■ **Liste des consignes**:
1. D'après l'extrait fourni, dans quelle proportion des cas l'agresseur et la victime se connaissent-ils au moment des faits ?
2. Dans l'extrait fourni, la description du blog cite les liens qui unissaient ses auteures à leurs violeurs. Énumérez tous ces liens.

+++ Extrait fourni

Même si les sensibilisations sur la question sont nombreuses, les violeurs sont associés à une bonne dose de clichés : nombreuses sont les personnes qui les imaginent « fous », en marge de la société, totalement repérables, en somme, et surtout « pas comme nous ».
Le Tumblr dont on a décidé de vous parler aujourd’hui prouve le contraire. Sur Je connais un violeur, des femmes qui ont été violées décrivent celui qui les a agressées. Elles parlent de leurs passions, de leurs centres d’intérêt, de leur métier ou leurs études. Du fait qu’ils ont des ami-e-s, qu’ils ont une vie « normale », qu’on ne devine pas forcément qu’ils seraient capables d’agir de la sorte.
Ce Tumblr nous remet surtout face à une réalité : non, les violeurs ne sont pas majoritairement des inconnus instables, mis sur notre chemin par hasard. Les chiffres le prouvent : dans 80% des cas, l’agresseur et la victime se connaissent au moment des faits. « Ils étaient nos amis, nos partenaires, des membres de notre famille ou de notre entourage. Nous connaissons des violeurs : laissez-nous vous les présenter
», peut-on ainsi lire dans la description du blog.
Et le résultat, ce sont des textes plus ou moins succincts mais néanmoins poignants : en te (re)prenant cette réalité de la face, il y a peut-être bien des chances pour que tu sentes tes tripes se tordre. De l’oncle à l’ami, du petit ami au collègue, ces quelques lignes foutent un coup. Quelques exemples :
« S., 13 ans, bout-en-train, sportif, un sourire éclatant et un regard pétillant. Très doué pour construire des cabanes, allumer des feux et faire fuir les guêpes.
C’était le fils adoptif du meilleur ami de mon père, chez qui ma famille a passé l’été quand j’avais 7 ans. »

++++++
+++ Données fournies

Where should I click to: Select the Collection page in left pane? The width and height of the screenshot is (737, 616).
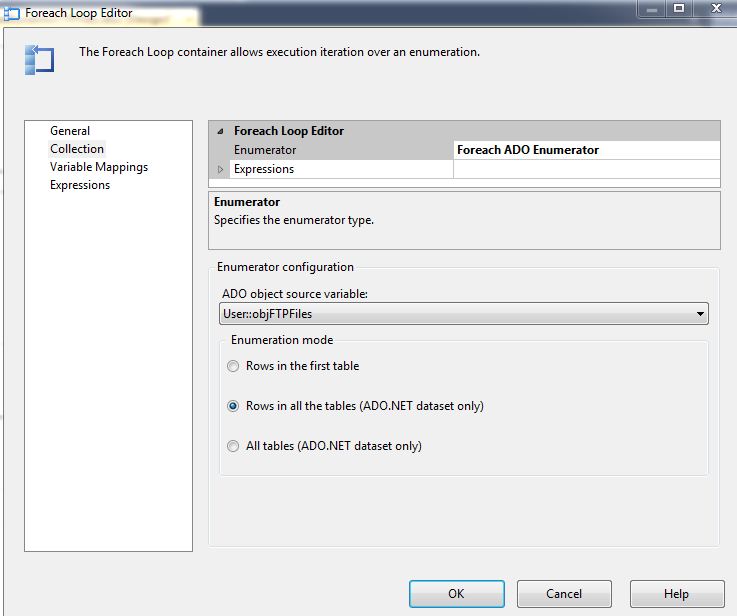click(x=77, y=149)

++++++

■ **Corrigé des exercices**:
1. Dans 80 % des cas.

2.
- des amis
- des partenaires
- des membres de la famille
- des membres de l'entourage